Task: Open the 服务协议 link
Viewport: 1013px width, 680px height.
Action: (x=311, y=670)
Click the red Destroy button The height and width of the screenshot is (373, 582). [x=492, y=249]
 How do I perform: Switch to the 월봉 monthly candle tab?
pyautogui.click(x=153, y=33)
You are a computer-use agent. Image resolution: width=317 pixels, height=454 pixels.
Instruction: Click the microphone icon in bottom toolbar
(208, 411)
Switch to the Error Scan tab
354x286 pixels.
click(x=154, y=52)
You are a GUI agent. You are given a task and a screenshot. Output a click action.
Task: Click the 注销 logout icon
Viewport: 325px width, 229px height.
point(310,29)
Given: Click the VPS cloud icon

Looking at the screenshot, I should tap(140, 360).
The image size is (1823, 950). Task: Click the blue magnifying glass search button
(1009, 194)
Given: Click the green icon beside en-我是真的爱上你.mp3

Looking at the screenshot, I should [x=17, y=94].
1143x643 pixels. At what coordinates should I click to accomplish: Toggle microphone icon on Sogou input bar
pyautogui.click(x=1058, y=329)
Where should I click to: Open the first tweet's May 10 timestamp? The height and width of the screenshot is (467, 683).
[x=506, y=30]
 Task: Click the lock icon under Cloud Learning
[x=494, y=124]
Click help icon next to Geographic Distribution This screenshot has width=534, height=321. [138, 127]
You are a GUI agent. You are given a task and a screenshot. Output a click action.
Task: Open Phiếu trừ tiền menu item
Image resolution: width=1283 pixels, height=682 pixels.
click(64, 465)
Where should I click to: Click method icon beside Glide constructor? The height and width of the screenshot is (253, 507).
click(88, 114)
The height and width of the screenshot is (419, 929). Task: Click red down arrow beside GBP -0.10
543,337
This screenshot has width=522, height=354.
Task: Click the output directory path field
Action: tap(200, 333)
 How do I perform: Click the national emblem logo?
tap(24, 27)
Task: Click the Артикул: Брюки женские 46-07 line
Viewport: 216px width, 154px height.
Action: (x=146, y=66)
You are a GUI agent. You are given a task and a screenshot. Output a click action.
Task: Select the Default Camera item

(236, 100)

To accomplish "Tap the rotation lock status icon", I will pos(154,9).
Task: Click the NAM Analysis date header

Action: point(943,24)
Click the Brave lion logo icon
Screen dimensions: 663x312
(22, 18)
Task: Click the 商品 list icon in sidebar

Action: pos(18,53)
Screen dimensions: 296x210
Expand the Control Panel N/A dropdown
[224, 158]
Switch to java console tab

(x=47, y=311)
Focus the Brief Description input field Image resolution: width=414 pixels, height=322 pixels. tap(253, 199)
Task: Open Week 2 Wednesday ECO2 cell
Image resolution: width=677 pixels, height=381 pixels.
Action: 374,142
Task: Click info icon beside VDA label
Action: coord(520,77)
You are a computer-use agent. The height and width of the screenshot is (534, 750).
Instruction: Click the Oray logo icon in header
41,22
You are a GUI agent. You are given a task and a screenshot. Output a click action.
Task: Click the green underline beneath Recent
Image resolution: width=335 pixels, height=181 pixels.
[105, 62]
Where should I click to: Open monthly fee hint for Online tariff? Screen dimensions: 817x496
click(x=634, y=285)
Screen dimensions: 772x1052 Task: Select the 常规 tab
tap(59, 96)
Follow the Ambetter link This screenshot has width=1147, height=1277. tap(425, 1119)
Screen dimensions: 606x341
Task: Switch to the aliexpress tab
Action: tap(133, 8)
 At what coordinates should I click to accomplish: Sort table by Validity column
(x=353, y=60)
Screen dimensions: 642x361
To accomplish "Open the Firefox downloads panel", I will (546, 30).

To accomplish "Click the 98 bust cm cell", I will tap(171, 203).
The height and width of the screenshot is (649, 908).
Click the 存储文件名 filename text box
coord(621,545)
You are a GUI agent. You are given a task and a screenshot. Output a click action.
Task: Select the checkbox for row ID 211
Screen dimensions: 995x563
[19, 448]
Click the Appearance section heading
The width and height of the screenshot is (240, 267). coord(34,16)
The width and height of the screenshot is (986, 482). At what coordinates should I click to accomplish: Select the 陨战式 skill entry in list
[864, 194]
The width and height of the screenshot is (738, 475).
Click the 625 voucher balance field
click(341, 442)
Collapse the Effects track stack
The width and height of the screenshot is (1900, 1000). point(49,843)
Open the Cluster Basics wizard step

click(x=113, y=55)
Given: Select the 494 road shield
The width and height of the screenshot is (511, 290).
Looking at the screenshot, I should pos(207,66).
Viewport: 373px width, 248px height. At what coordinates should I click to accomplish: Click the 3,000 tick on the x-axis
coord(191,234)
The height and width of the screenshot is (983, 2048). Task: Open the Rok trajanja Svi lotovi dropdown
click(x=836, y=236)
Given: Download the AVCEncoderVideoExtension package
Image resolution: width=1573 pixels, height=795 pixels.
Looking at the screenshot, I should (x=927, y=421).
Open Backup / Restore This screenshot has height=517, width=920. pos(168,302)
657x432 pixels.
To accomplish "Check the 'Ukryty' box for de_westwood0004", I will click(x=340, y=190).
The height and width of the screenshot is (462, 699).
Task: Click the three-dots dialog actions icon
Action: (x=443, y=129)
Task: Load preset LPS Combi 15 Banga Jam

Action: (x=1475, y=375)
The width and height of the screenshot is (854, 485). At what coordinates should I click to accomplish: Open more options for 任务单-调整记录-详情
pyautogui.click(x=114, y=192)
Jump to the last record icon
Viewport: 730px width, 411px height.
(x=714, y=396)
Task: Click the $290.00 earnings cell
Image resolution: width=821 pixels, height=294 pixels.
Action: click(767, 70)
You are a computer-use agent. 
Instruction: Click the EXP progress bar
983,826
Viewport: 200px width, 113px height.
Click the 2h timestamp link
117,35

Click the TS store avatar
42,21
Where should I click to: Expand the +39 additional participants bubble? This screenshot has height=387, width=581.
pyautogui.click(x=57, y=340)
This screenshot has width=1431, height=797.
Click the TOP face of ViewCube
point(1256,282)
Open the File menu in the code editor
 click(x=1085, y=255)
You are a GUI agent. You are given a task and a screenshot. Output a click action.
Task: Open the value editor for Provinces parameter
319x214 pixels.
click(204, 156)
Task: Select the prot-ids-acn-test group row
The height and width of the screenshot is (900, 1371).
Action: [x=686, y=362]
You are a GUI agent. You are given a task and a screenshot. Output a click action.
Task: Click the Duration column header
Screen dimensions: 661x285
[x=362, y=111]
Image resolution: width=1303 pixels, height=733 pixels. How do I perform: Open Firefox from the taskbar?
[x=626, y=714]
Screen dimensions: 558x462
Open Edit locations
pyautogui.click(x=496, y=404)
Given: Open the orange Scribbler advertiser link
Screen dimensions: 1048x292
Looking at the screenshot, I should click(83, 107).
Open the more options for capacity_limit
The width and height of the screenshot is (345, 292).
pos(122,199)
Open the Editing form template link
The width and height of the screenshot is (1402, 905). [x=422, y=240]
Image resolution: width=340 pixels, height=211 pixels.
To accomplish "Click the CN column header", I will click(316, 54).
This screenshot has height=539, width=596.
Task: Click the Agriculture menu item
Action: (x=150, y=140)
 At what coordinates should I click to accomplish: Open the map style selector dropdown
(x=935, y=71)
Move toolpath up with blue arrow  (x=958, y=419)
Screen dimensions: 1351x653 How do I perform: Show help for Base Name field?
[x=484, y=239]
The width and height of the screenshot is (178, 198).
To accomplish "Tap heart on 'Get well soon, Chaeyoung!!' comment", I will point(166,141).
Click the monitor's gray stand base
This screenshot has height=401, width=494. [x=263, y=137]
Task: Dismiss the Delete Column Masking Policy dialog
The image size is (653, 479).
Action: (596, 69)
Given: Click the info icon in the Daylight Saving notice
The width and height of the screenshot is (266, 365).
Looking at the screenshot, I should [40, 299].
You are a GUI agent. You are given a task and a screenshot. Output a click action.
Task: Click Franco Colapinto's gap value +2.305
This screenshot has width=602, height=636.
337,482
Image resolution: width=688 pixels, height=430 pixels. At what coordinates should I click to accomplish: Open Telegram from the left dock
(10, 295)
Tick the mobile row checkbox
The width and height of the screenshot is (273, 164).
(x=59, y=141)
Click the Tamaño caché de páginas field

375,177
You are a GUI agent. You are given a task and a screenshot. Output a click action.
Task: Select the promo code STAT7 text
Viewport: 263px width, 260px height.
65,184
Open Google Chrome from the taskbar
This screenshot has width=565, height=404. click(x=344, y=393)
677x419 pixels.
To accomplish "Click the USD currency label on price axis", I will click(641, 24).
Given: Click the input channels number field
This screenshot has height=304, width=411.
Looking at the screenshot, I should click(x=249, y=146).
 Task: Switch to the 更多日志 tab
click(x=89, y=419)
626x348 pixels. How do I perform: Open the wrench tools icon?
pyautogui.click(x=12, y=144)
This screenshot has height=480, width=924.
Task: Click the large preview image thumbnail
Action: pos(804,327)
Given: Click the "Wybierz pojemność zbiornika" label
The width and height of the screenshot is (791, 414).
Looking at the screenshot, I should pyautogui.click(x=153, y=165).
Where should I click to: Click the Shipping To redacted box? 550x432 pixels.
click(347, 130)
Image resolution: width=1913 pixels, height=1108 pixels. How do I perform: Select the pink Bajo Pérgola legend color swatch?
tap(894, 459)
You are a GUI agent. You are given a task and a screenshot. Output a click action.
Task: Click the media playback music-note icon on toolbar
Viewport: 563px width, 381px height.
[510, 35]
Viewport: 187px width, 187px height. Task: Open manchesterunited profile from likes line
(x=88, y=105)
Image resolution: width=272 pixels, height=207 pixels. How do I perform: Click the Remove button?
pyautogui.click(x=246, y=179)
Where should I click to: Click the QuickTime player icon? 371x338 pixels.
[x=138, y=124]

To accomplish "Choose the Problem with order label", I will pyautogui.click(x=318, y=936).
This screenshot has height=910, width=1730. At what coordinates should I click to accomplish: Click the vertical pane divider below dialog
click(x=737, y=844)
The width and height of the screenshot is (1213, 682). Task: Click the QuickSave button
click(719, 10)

--------------------------------------------------

▶ What the task requires: Rescale the stretch from the start of the material through the line containing "pyautogui.click(x=153, y=33)", writing out every line again with the requests included. Multiply each click coordinate in the answers by 0.6 and round to whole numbers, rounding halves up.

▶ Expected answer:
Task: Open the 服务协议 link
Viewport: 1013px width, 680px height.
Action: (x=187, y=402)
Click the red Destroy button The height and width of the screenshot is (373, 582). [x=295, y=149]
 How do I perform: Switch to the 월봉 monthly candle tab?
pyautogui.click(x=92, y=20)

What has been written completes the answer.